*EXERCISE INSTRUCTIONS*: Could you set down the records below exactly as they are, with no pictures?
Start of RECORDS FOR THIS EXERCISE
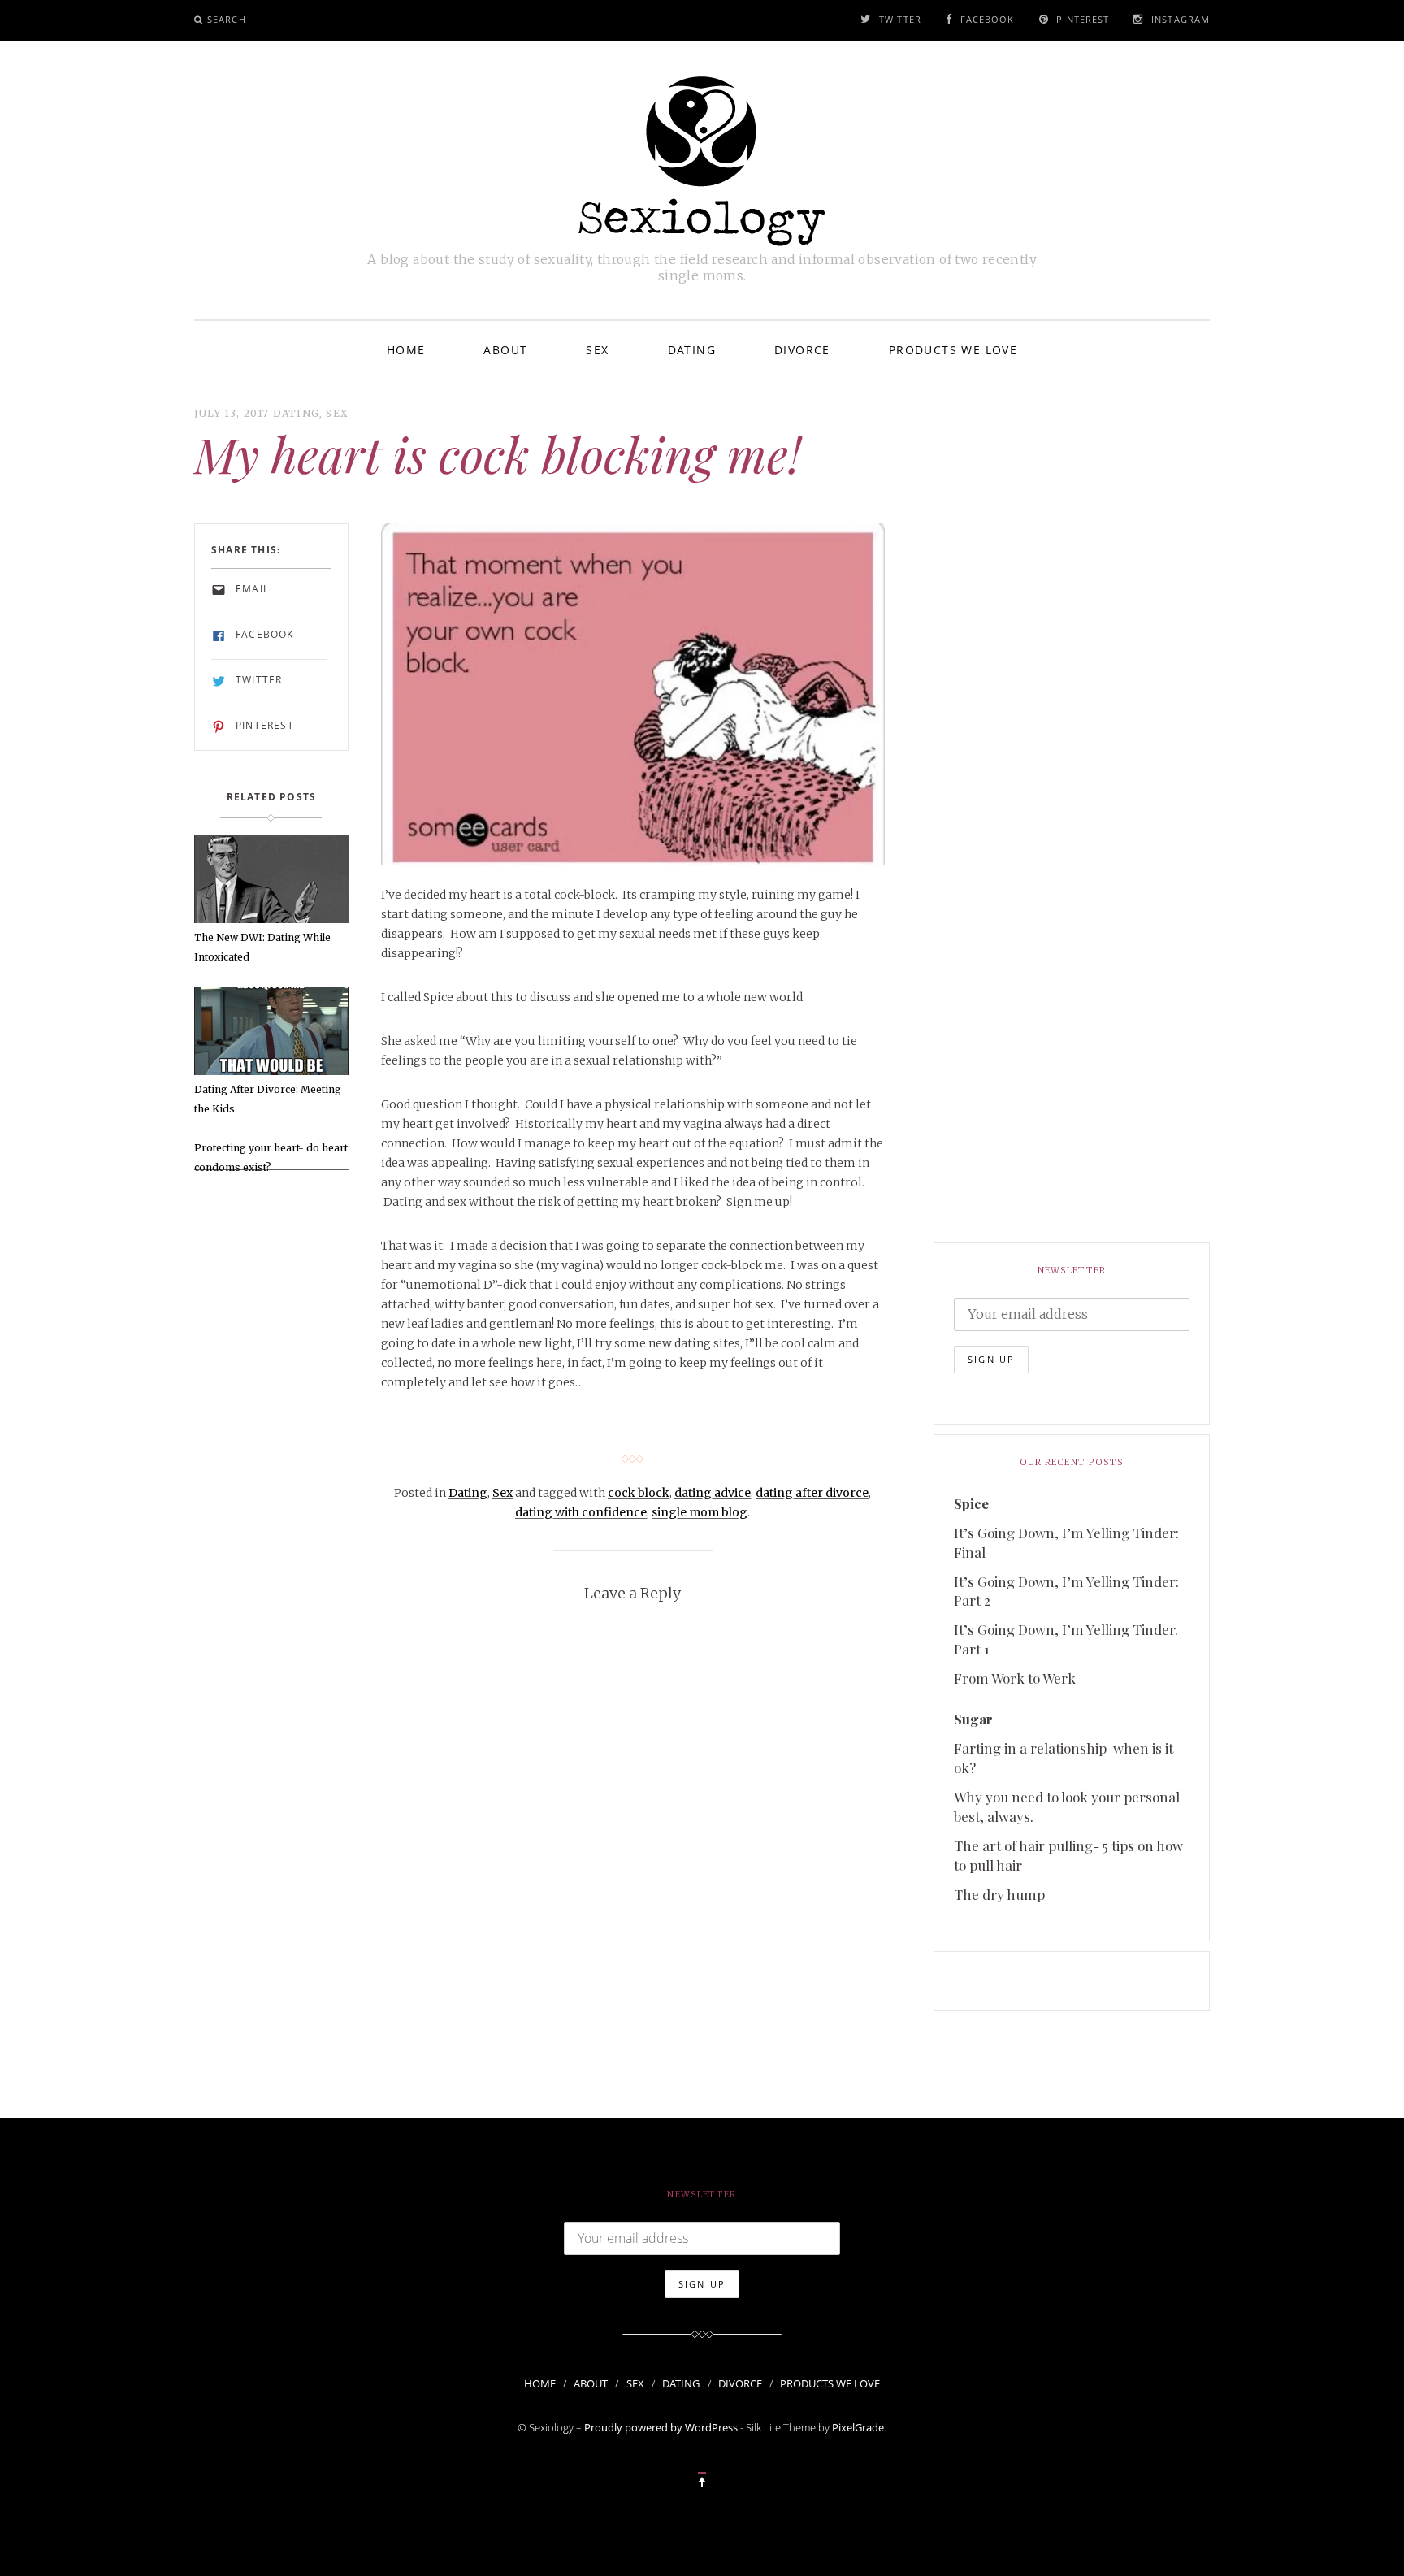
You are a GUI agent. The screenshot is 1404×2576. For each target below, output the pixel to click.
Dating (692, 350)
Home (406, 350)
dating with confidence (581, 1512)
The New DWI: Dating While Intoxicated (262, 947)
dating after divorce (812, 1492)
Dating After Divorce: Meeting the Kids (267, 1099)
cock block (639, 1492)
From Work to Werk (1015, 1678)
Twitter (900, 19)
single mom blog (700, 1512)
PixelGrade (858, 2427)
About (505, 350)
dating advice (712, 1492)
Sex (597, 350)
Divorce (802, 350)
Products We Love (953, 350)
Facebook (987, 19)
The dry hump (999, 1894)
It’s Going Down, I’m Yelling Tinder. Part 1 (1066, 1639)
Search (226, 19)
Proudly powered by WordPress (661, 2427)
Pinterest (1082, 19)
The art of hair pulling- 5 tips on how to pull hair (1068, 1855)
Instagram (1180, 19)
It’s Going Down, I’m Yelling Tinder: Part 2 (1066, 1591)
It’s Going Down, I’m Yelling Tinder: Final (1066, 1542)
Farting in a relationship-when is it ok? (1063, 1757)
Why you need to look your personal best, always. (1067, 1806)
End of RECORDS FOR THIS EXERCISE
*ANSWER BOX*:
You are a GUI agent. The screenshot is 1404×2576. For each target below, output the pixel to click.
Dating (692, 350)
Home (406, 350)
dating with confidence (581, 1512)
The New DWI: Dating While Intoxicated (262, 947)
dating after divorce (812, 1492)
Dating After Divorce: Meeting the Kids (267, 1099)
cock block (639, 1492)
From Work to Werk (1015, 1678)
Twitter (900, 19)
single mom blog (700, 1512)
PixelGrade (858, 2427)
About (505, 350)
dating advice (712, 1492)
Sex (597, 350)
Divorce (802, 350)
Products We Love (953, 350)
Facebook (987, 19)
The dry hump (999, 1894)
It’s Going Down, I’m Yelling Tinder. Part 1 (1066, 1639)
Search (226, 19)
Proudly powered by WordPress (661, 2427)
Pinterest (1082, 19)
The art of hair pulling- 5 tips on how to pull hair (1068, 1855)
Instagram (1180, 19)
It’s Going Down, I’m Yelling Tinder: Part 2 (1066, 1591)
It’s Going Down, I’m Yelling Tinder: Final (1066, 1542)
Farting in a relationship-when is it ok? (1063, 1757)
Why you need to look your personal best, always. (1067, 1806)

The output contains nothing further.